## Written exercise:
Could you give the rows below again, changing each "How do I perform" to "How can I do" and leaving everything else as it is?

--------

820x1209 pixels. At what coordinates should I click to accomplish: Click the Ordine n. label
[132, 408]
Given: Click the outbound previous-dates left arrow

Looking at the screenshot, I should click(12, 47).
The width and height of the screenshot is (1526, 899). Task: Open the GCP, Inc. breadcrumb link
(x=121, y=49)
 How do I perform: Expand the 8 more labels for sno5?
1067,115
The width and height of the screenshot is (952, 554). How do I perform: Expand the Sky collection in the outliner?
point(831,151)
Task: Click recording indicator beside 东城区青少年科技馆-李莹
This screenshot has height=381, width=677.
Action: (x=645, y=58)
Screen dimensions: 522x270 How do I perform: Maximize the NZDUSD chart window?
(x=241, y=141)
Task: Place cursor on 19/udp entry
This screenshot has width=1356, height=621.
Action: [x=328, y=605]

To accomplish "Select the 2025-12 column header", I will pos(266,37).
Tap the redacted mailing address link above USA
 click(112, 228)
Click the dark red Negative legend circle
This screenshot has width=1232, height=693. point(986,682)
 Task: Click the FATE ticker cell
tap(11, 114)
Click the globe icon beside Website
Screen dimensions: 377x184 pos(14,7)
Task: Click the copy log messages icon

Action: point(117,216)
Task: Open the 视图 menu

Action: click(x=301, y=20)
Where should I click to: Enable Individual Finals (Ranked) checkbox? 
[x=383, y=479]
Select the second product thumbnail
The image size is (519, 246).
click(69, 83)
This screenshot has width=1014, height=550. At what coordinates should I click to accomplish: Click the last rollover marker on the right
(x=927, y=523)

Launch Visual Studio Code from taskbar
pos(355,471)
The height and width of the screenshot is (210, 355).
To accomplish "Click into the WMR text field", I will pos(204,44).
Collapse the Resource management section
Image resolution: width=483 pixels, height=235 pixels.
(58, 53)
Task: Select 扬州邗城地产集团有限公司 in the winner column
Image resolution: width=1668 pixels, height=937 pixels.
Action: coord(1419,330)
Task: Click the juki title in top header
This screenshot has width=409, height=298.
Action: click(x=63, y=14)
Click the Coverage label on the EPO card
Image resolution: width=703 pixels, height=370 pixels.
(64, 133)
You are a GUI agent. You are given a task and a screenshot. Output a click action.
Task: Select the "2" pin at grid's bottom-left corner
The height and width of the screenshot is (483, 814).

--------

## Exercise result:
820x1209 pixels. At what coordinates should I click to accomplish: Click the Ordine n. label
[132, 408]
Given: Click the outbound previous-dates left arrow

Looking at the screenshot, I should click(12, 47).
The width and height of the screenshot is (1526, 899). Task: Open the GCP, Inc. breadcrumb link
(x=121, y=49)
 How can I do: Expand the 8 more labels for sno5?
1067,115
The width and height of the screenshot is (952, 554). How can I do: Expand the Sky collection in the outliner?
point(831,151)
Task: Click recording indicator beside 东城区青少年科技馆-李莹
This screenshot has height=381, width=677.
Action: (x=645, y=58)
Screen dimensions: 522x270 How can I do: Maximize the NZDUSD chart window?
(x=241, y=141)
Task: Place cursor on 19/udp entry
This screenshot has width=1356, height=621.
Action: [x=328, y=605]

To accomplish "Select the 2025-12 column header", I will pos(266,37).
Tap the redacted mailing address link above USA
 click(112, 228)
Click the dark red Negative legend circle
This screenshot has width=1232, height=693. point(986,682)
 Task: Click the FATE ticker cell
tap(11, 114)
Click the globe icon beside Website
Screen dimensions: 377x184 pos(14,7)
Task: Click the copy log messages icon

Action: point(117,216)
Task: Open the 视图 menu

Action: click(x=301, y=20)
Where should I click to: Enable Individual Finals (Ranked) checkbox? 
[x=383, y=479]
Select the second product thumbnail
The image size is (519, 246).
click(69, 83)
This screenshot has width=1014, height=550. At what coordinates should I click to accomplish: Click the last rollover marker on the right
(x=927, y=523)

Launch Visual Studio Code from taskbar
pos(355,471)
The height and width of the screenshot is (210, 355).
To accomplish "Click into the WMR text field", I will pos(204,44).
Collapse the Resource management section
Image resolution: width=483 pixels, height=235 pixels.
(58, 53)
Task: Select 扬州邗城地产集团有限公司 in the winner column
Image resolution: width=1668 pixels, height=937 pixels.
Action: coord(1419,330)
Task: Click the juki title in top header
This screenshot has width=409, height=298.
Action: click(x=63, y=14)
Click the Coverage label on the EPO card
Image resolution: width=703 pixels, height=370 pixels.
(64, 133)
You are a GUI agent. You are given a task and a screenshot. Output a click action.
Task: Select the "2" pin at grid's bottom-left corner
The height and width of the screenshot is (483, 814).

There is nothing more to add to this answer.